By Juan Gabriel Vásquez (Trans: Anne McLean)
When Gabriel Santoro, a young journalist, publishes his first book, it is well received except for one reviewer who savages it — his father. The father is a distinguished professor and lawyer and he does not just take against his son’s book. He hates it. Clearly, the son has crossed some line. But what is it?
This is the first of several mysteries in The Informers, a novel by the young Colombian writer, Juan Gabriel Vásquez. Young Santoro sets out to find out what crime he has committed and, as he draws back layer after layer, he finds the answer is buried in his father’s past, in an act of betrayal that ruined several lives.

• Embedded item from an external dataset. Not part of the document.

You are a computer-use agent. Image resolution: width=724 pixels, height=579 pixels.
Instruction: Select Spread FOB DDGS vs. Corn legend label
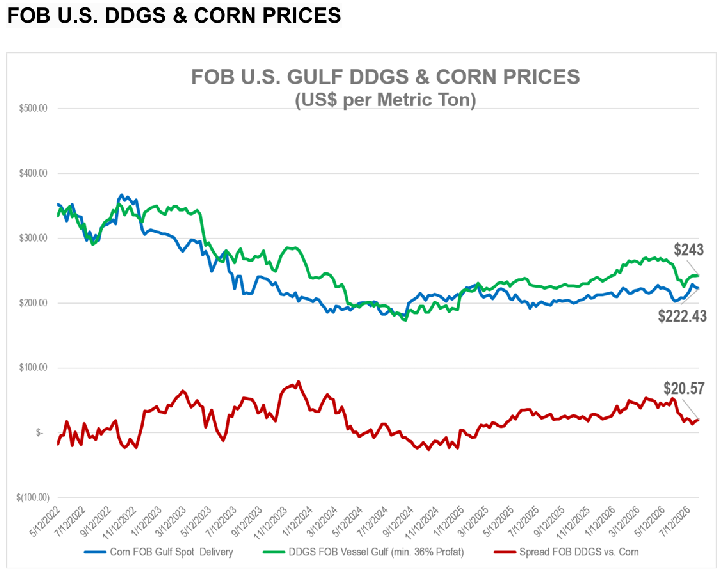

Young Santoro’s book, A Life in Exile, tells the life story of Sara Guterman, an old family friend and Jewish refugee who escaped from Nazi Germany and came with her family to start a new life in South America. The book within which this book exists, The Informers, moves between modern-day Colombia and the 1940s when, under pressure from the United States, Colombia introduced a blacklist for Nazi sympathisers. The blacklist was “a sort of civil death: the impossibility of carrying out any economic activity whatsoever.” Families were ruined, including the family of Konrad Deresser, a German refugee who has never adjusted to his new life in exile. But how did an innocent refugee, struggling to run a small glass-making factory, fall into ruin? And what could this have to do with Sara Guterman and Santoro’s father?
On the strength of The Informers, his first novel to appear in English, Vásquez, somewhat inevitably, has been compared to Gabriel García Márquez. But there are more interesting comparisons to be made with Borges. At one point, Santoro quotes a Borges narrator who says that “to modify the past is not to modify a single fact, but to annul the consequences of the fact, that is, to create two universal histories”. This gives some of the flavour of Vásquez’s novel. It is a kind of thriller, a coming to terms with the past, and with acts of betrayal and what followed. But it is a very bookish kind of thriller, full of references to readers, stories and books.
Two things bring it to life. First, it is a very moving account of exile. Vásquez evokes superbly the problems of learning a new language. One German refugee who had never learnt Spanish “had been forbidden spontaneity… the capacity to react unthinkingly, to make a joke or ironic remark”. Vásquez is also very good on how mysterious our parents are. The battle lines in the book are between fathers and sons. The women never feature strongly. This is the real mystery Santoro tries to solve: What kind of man was his father?
“Nobody’s what they seem to be,” says Santoro’s father (he certainly wasn’t). That’s the revelation at the heart of this clever, subtle novel, an exploration of what people, both refugees and the generation who come after, seem to be.